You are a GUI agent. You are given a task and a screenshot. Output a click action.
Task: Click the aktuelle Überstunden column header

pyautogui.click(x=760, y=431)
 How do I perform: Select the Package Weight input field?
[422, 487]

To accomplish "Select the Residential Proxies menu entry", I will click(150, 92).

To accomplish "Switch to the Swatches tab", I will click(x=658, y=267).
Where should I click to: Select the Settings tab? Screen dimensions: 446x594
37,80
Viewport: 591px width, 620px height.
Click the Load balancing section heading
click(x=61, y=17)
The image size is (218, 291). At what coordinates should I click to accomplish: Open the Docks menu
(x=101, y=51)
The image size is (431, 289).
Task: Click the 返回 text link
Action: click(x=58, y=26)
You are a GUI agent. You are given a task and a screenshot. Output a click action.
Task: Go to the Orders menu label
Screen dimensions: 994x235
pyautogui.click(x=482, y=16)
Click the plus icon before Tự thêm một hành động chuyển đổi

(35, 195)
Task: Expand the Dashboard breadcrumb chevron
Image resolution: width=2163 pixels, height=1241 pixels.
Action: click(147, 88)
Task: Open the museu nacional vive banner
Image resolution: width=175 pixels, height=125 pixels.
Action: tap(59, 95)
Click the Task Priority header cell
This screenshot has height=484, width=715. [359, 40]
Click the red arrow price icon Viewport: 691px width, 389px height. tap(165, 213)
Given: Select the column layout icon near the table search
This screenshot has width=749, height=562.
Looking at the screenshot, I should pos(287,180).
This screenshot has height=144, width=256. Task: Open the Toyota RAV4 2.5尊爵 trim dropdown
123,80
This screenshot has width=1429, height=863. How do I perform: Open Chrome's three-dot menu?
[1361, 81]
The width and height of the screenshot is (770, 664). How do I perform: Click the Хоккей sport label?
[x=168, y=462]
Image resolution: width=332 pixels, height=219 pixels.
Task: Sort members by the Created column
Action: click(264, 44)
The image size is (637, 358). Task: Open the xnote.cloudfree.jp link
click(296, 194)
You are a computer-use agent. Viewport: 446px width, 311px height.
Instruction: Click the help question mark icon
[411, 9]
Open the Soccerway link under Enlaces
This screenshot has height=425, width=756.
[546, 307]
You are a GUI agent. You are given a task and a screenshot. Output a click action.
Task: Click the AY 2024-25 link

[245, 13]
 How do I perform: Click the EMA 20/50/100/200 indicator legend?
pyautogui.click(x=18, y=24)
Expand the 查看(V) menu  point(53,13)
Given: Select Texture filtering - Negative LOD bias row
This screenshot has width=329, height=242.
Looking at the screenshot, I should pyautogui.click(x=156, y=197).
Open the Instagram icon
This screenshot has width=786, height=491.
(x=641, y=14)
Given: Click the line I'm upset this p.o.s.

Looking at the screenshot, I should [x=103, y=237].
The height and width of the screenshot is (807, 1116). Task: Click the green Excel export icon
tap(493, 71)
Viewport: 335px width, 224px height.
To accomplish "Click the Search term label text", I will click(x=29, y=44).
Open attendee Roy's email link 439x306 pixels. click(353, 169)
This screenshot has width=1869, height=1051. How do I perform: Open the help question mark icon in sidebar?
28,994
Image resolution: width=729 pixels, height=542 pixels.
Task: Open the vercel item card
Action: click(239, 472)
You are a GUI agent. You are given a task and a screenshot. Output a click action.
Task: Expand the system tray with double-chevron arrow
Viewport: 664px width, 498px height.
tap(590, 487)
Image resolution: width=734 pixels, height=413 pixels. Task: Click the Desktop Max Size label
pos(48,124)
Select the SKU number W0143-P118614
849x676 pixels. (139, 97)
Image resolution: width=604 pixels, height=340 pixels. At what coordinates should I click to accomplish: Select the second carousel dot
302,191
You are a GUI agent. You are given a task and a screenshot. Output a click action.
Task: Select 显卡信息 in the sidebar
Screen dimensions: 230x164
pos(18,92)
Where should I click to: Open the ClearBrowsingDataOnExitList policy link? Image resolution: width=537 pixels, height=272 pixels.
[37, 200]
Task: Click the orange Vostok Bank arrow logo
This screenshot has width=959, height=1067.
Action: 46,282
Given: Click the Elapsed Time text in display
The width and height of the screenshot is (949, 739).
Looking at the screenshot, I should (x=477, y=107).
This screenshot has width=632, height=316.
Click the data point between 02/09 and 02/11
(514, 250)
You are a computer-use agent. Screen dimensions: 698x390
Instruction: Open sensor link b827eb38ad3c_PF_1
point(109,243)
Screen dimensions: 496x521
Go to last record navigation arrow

▶ [WHAT TO PRODUCE]: Collect each line from the items above that contains the word "help".

▶ [SOLUTION BELOW]:
Instruction: Click the help question mark icon
This screenshot has width=1869, height=1051. How do I perform: Open the help question mark icon in sidebar?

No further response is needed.